BISMARCK – The North Dakota State House killed a bill Friday to make changes to the state political parties and their districts.
House Bill 1523 would have made several changes to district parties, including changing the reorganization of the district parties until after redistricting, and allow them to appoint a temporary district chair. It would also require the call for the meetings to include any participation requirements and the chair or committee representative’s contact information. Precinct language would also have been struck from the Century Code if the bill had passed.
“I believe this bill was trying to change too many things, and I don't believe it was made clear to the committee which of them was most important, or the true intention of the author,” said the bill carrier, Rep. Jorin Johnson, R-Dis. 41, Fargo. “In two areas of the bill precinct language is struck, and in written testimony the author states, ‘”we should eliminate the government mandate to caucus and organize by precinct.”’ I don’t have a precinct in District 41. I know some of you do, but is that what we’ve been doing all these years? Have we been doing it wrong? By the way, the same folks that brought us term limits are part of this bill.”

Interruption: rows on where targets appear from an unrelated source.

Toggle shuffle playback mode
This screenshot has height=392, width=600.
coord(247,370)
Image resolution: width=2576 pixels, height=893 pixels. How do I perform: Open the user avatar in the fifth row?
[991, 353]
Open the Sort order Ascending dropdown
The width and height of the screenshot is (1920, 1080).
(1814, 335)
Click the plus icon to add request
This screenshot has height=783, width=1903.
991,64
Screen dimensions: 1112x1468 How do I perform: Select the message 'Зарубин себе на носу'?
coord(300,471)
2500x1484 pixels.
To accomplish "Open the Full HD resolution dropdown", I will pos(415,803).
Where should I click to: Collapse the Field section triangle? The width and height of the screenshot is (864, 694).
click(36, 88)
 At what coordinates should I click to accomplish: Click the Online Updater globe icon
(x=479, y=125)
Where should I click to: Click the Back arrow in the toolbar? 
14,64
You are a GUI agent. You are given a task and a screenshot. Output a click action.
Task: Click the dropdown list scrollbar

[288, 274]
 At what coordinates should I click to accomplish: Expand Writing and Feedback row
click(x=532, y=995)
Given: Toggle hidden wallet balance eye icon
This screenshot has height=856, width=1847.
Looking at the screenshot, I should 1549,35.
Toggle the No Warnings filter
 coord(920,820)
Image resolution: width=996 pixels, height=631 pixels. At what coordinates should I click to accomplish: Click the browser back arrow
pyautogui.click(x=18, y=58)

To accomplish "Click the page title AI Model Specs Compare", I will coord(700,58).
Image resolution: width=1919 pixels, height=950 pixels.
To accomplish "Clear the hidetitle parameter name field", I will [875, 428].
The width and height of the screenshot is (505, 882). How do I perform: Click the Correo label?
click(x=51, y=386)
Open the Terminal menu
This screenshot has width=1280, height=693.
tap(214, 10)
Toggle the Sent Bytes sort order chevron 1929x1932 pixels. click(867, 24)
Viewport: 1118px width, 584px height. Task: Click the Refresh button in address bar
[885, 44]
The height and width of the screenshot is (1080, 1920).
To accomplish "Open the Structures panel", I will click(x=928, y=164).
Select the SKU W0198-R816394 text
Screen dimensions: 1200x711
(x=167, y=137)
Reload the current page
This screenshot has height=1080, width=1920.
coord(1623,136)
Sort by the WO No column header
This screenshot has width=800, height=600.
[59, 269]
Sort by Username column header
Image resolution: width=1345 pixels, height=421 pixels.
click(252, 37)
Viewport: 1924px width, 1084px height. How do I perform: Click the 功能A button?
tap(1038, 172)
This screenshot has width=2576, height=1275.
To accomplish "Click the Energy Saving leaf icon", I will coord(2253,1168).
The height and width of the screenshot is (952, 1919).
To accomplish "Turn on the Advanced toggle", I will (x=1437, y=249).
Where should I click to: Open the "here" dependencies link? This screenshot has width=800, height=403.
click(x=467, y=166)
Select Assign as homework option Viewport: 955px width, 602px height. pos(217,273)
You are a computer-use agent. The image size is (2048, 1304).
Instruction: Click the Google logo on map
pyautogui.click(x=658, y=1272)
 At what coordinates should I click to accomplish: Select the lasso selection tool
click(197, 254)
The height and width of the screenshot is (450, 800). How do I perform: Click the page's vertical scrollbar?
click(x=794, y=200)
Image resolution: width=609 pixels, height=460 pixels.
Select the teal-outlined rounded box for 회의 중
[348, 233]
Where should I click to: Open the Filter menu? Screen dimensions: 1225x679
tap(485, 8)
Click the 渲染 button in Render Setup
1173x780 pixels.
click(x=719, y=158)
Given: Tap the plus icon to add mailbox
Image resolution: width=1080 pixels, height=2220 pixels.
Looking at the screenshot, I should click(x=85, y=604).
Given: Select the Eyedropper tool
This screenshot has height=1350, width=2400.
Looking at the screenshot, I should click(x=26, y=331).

“The purpose of this bill is that for decades we had a reorganization meeting after redistricting except last year,” said the sponsor of the bill, Rep. Donna Henderson, R-Dis. 9B, Calvin. “There was new language added to the Century Code that didn’t allow everyone to reorg. They suddenly put in parameters. The bill during the special session changed the requirement from everybody having a reorg, to you had to have a 25% increase in population, and ours was 24.58%. That’s just a trigger for when you have to have a reorg. My contention is that this was misinterpreted. They said we didn’t meet the threshold. Well, it wasn’t meant to be a threshold.”
Henderson said the bill carrier of HB1513, the bill she was referring to that passed during special session in November of 2021, said that bill would not prevent districts from reorganizing if they wanted to. Henderson said her district voted to reorganize, but the executive committee canceled the meeting.
“We disenfranchised a lot of people,” said Henderson. “There were a lot of Republicans that were fired up that, with the redistricting, they had a chance now to be active in a district, and they got to the meeting, and there were no new leaders chosen. This doesn’t just include district 9. This should be repealed because it’s not clear. Clearly the intent was to not have it be limiting to those under the 25% that wanted to reorganize, so that was the main part of the bill. We believe this bill balances local control, gives transparency to the process, and we want to see our political parties thrive. We want to see as many people participate as possible.”
The bill failed by a vote of 51 to 40.